Ulster-Scots Urban Speech in Ulster: A Phonological Study of the Regional Standard English of Larne, County Antrim*
Robert J. Gregg
0.1 In the theory of diachronic linguistics the concept of continuous change and drift (1) is axiomatic, and it is easy to demonstrate the inevitable results of the process, as Sweet has done (2) in his History of English Sounds (1888). He describes how a language whose speakers have spread over an extensive plain and have settled down in scattered villages will eventually (if communications are restricted) develop into a series of dialects each differing slightly from its neighbours, the remote extremes, however, being doubtless mutually unintelligible. His description starts with a somewhat idealized picture of the gradual but ineluctable fragmentation of human speech in settled communities (3) whose only contacts are with their immediate kindred. He quickly goes on to add that in real life sharp divisions even between contiguous dialects will of course occur if they are separated by some natural geographical barrier, and further that at a certain stage of development the political supremacy of one centre is almost certain to be established and with it the predominance of the dialect used there, which becomes in effect a kind of standard language. The setting up of a communication system focused on this point, coupled with such factors as centralized education and printing press, will eventually tend to spread the standard language over the whole territory at the expense of the regional forms of speech.
0.2 This theoretical description of the origin and development of dialects coincides, of course, very closely with the actual history of the dialects of English and many other languages. Sweet does not fail to note, however, that in the formation of standard English the language of the administrative centre did not finally prevail without some admixture arising from its contact with different regional dialects, which in turn suffered even more drastic modifications under pressure from the central speech. We must recognize in fact that this pressure becomes eventually an even more potent force than the older natural tendency toward change which is inherent in language.
0.3 In more recent years the rise and diffusion of standard English in its written form have been investigated in detail by H. C. Wyld and his followers.(4) Wyld himself in his work on modern colloquial English (5) has also described the origin of spoken 'Received Standard' English, together with that of its many offshoots which have arisen from blends with the various regional dialects and which he calls 'modified standard'.
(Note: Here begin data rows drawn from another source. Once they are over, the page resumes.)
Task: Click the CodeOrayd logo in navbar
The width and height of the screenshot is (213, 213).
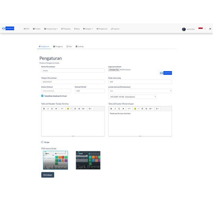Action: [8, 29]
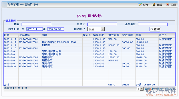Screen dimensions: 179x99
Task: Click the 查询 search button
Action: pos(155,29)
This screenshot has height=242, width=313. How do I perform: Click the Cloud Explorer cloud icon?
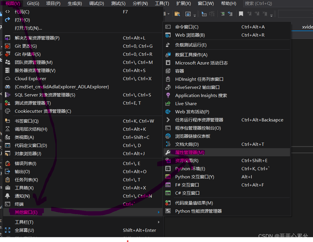(x=8, y=78)
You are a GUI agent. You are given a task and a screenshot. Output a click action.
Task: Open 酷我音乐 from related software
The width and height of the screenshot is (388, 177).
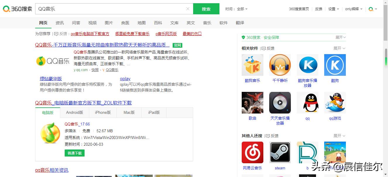252,65
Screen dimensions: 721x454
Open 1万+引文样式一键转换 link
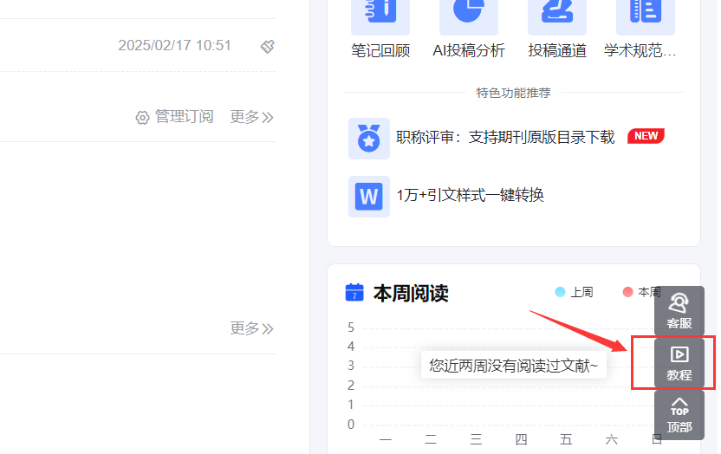(470, 196)
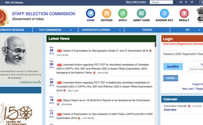Open Chairman's Message menu item
203x125 pixels.
(x=14, y=30)
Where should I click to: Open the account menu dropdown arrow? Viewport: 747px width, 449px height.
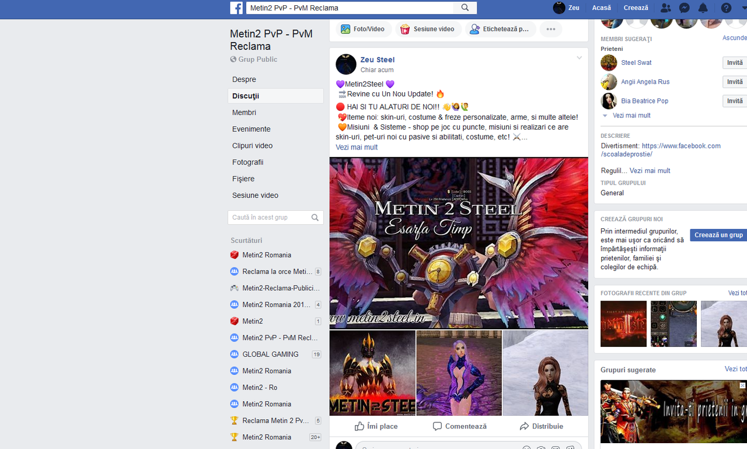[743, 8]
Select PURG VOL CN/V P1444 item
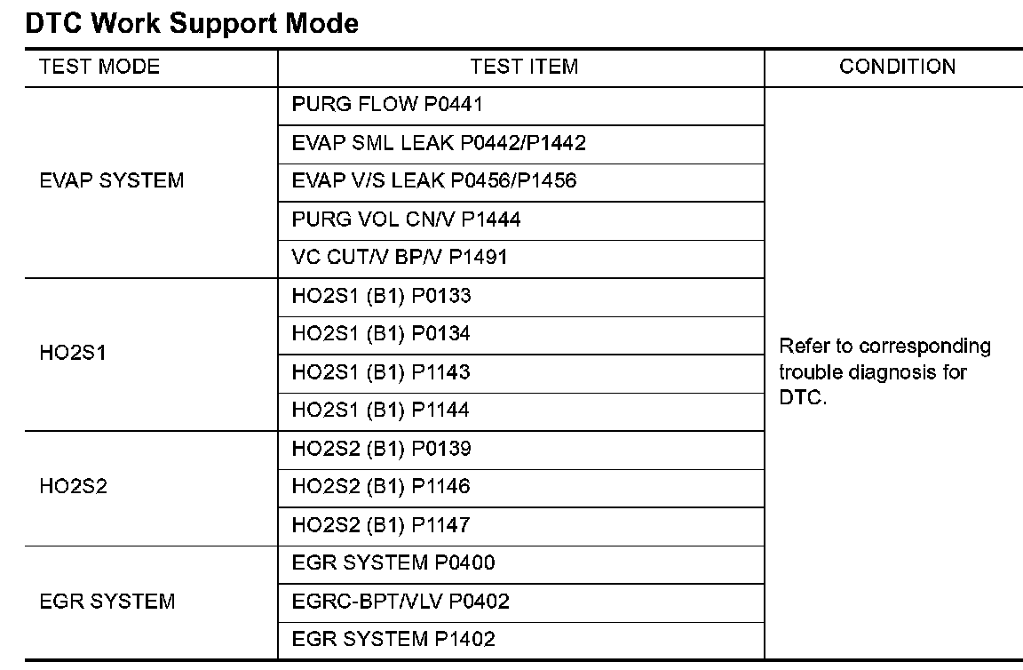The height and width of the screenshot is (670, 1023). coord(406,219)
0.4 The purpose of the present paper is to give a brief and tentative phonological analysis of one of these regional standard forms of English as it is spoken in Larne, county Antrim. The Larne version differs in many respects from the regional standard of Belfast and mid or south Ulster, which has been described by G. B. Adams in An Introduction to the Study of Ulster Dialects.(6) It is worthy of attention, however, not only for its own sake but because it is typical of many other Ulster-Scots urban varieties of English which have arisen in the more northerly Ulster towns with a history and a setting like those of Larne. It has also a wider interest because it must have been a similar type of speech which was transported across the Atlantic by many of the hundreds of thousands of emigrants who have left Ulster to settle in various parts of North America since the early part of the 18th century and who have undoubtedly left their linguistic mark in various parts of the United States and Canada.
0.5 The links will also be traced between Larne speech and its linguistic background — the neighbouring Ulster-Scots rural dialect — and an attempt made to assess the more remote influence of the now extinct local Irish Gaelic.